THE PROBLEM :: Reproduce every entry exactly as shown.

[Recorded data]
════════════════════

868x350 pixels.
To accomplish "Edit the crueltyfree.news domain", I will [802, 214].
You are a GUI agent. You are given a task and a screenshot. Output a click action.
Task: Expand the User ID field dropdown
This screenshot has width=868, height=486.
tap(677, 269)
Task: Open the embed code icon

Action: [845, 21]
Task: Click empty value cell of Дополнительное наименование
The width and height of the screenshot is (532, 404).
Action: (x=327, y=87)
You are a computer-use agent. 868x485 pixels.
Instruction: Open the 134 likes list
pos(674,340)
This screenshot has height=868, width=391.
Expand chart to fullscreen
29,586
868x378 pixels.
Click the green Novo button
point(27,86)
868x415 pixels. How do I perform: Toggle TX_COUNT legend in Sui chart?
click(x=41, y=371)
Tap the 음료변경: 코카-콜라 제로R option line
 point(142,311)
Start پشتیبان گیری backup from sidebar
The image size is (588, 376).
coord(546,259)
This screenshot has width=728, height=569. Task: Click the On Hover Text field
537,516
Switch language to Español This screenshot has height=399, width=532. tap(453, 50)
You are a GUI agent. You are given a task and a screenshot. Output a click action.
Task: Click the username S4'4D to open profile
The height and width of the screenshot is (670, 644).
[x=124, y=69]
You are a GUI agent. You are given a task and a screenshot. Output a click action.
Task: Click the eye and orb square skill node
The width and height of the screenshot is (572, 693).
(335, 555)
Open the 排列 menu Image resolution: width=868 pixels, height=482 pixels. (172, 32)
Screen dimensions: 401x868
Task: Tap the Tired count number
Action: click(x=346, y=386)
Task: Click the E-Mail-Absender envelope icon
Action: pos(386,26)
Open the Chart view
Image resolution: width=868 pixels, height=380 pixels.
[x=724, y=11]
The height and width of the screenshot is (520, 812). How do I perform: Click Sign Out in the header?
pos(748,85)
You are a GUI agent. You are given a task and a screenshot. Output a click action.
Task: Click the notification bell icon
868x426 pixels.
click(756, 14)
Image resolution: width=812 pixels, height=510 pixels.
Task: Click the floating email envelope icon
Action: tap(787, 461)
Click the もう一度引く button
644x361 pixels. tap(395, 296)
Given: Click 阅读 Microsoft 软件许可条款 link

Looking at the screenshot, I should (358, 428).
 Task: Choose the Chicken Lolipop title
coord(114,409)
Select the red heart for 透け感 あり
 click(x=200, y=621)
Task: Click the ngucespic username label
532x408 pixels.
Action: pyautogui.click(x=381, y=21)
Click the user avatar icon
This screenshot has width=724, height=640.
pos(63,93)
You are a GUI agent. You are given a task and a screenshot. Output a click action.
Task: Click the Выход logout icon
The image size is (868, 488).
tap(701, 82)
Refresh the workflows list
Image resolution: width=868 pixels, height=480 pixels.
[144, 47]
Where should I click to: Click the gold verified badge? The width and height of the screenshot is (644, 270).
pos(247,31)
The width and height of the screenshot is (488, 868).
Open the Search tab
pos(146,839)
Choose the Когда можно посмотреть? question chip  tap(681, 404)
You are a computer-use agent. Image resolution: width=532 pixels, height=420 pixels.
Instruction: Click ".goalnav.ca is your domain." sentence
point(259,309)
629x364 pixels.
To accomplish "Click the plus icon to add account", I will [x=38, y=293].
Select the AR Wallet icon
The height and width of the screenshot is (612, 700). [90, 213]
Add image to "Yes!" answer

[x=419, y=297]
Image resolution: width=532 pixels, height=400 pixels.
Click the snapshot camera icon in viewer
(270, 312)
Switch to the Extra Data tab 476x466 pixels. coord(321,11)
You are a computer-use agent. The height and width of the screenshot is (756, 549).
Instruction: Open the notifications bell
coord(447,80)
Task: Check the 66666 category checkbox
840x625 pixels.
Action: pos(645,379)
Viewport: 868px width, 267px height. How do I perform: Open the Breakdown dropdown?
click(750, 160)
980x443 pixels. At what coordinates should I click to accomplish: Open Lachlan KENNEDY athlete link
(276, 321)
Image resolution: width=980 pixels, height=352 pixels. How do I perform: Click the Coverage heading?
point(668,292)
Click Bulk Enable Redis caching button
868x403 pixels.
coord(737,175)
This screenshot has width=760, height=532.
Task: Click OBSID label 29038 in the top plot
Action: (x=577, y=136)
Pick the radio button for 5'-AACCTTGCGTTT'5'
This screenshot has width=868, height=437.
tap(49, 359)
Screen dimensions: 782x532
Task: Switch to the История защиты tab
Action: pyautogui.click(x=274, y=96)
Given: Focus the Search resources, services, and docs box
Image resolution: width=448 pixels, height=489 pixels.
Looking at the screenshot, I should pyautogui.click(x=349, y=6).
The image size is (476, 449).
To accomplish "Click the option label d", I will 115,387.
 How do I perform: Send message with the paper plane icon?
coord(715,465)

════════════════════

TASK SOLUTION ::
868x350 pixels.
To accomplish "Edit the crueltyfree.news domain", I will [802, 214].
You are a GUI agent. You are given a task and a screenshot. Output a click action.
Task: Expand the User ID field dropdown
This screenshot has width=868, height=486.
tap(677, 269)
Task: Open the embed code icon

Action: [845, 21]
Task: Click empty value cell of Дополнительное наименование
The width and height of the screenshot is (532, 404).
Action: (x=327, y=87)
You are a computer-use agent. 868x485 pixels.
Instruction: Open the 134 likes list
pos(674,340)
This screenshot has height=868, width=391.
Expand chart to fullscreen
29,586
868x378 pixels.
Click the green Novo button
point(27,86)
868x415 pixels. How do I perform: Toggle TX_COUNT legend in Sui chart?
click(x=41, y=371)
Tap the 음료변경: 코카-콜라 제로R option line
 point(142,311)
Start پشتیبان گیری backup from sidebar
The image size is (588, 376).
coord(546,259)
This screenshot has width=728, height=569. Task: Click the On Hover Text field
537,516
Switch language to Español This screenshot has height=399, width=532. tap(453, 50)
You are a GUI agent. You are given a task and a screenshot. Output a click action.
Task: Click the username S4'4D to open profile
The height and width of the screenshot is (670, 644).
[x=124, y=69]
You are a GUI agent. You are given a task and a screenshot. Output a click action.
Task: Click the eye and orb square skill node
The width and height of the screenshot is (572, 693).
(335, 555)
Open the 排列 menu Image resolution: width=868 pixels, height=482 pixels. (172, 32)
Screen dimensions: 401x868
Task: Tap the Tired count number
Action: click(x=346, y=386)
Task: Click the E-Mail-Absender envelope icon
Action: pos(386,26)
Open the Chart view
Image resolution: width=868 pixels, height=380 pixels.
[x=724, y=11]
The height and width of the screenshot is (520, 812). How do I perform: Click Sign Out in the header?
pos(748,85)
You are a GUI agent. You are given a task and a screenshot. Output a click action.
Task: Click the notification bell icon
868x426 pixels.
click(756, 14)
Image resolution: width=812 pixels, height=510 pixels.
Task: Click the floating email envelope icon
Action: tap(787, 461)
Click the もう一度引く button
644x361 pixels. tap(395, 296)
Given: Click 阅读 Microsoft 软件许可条款 link

Looking at the screenshot, I should (358, 428).
 Task: Choose the Chicken Lolipop title
coord(114,409)
Select the red heart for 透け感 あり
 click(x=200, y=621)
Task: Click the ngucespic username label
532x408 pixels.
Action: pyautogui.click(x=381, y=21)
Click the user avatar icon
This screenshot has width=724, height=640.
pos(63,93)
You are a GUI agent. You are given a task and a screenshot. Output a click action.
Task: Click the Выход logout icon
The image size is (868, 488).
tap(701, 82)
Refresh the workflows list
Image resolution: width=868 pixels, height=480 pixels.
[144, 47]
Where should I click to: Click the gold verified badge? The width and height of the screenshot is (644, 270).
pos(247,31)
The width and height of the screenshot is (488, 868).
Open the Search tab
pos(146,839)
Choose the Когда можно посмотреть? question chip  tap(681, 404)
You are a computer-use agent. Image resolution: width=532 pixels, height=420 pixels.
Instruction: Click ".goalnav.ca is your domain." sentence
point(259,309)
629x364 pixels.
To accomplish "Click the plus icon to add account", I will [x=38, y=293].
Select the AR Wallet icon
The height and width of the screenshot is (612, 700). [90, 213]
Add image to "Yes!" answer

[x=419, y=297]
Image resolution: width=532 pixels, height=400 pixels.
Click the snapshot camera icon in viewer
(270, 312)
Switch to the Extra Data tab 476x466 pixels. coord(321,11)
You are a computer-use agent. The height and width of the screenshot is (756, 549).
Instruction: Open the notifications bell
coord(447,80)
Task: Check the 66666 category checkbox
840x625 pixels.
Action: pos(645,379)
Viewport: 868px width, 267px height. How do I perform: Open the Breakdown dropdown?
click(750, 160)
980x443 pixels. At what coordinates should I click to accomplish: Open Lachlan KENNEDY athlete link
(276, 321)
Image resolution: width=980 pixels, height=352 pixels. How do I perform: Click the Coverage heading?
point(668,292)
Click Bulk Enable Redis caching button
868x403 pixels.
coord(737,175)
This screenshot has width=760, height=532.
Task: Click OBSID label 29038 in the top plot
Action: (x=577, y=136)
Pick the radio button for 5'-AACCTTGCGTTT'5'
This screenshot has width=868, height=437.
tap(49, 359)
Screen dimensions: 782x532
Task: Switch to the История защиты tab
Action: pyautogui.click(x=274, y=96)
Given: Focus the Search resources, services, and docs box
Image resolution: width=448 pixels, height=489 pixels.
Looking at the screenshot, I should pyautogui.click(x=349, y=6).
The image size is (476, 449).
To accomplish "Click the option label d", I will 115,387.
 How do I perform: Send message with the paper plane icon?
coord(715,465)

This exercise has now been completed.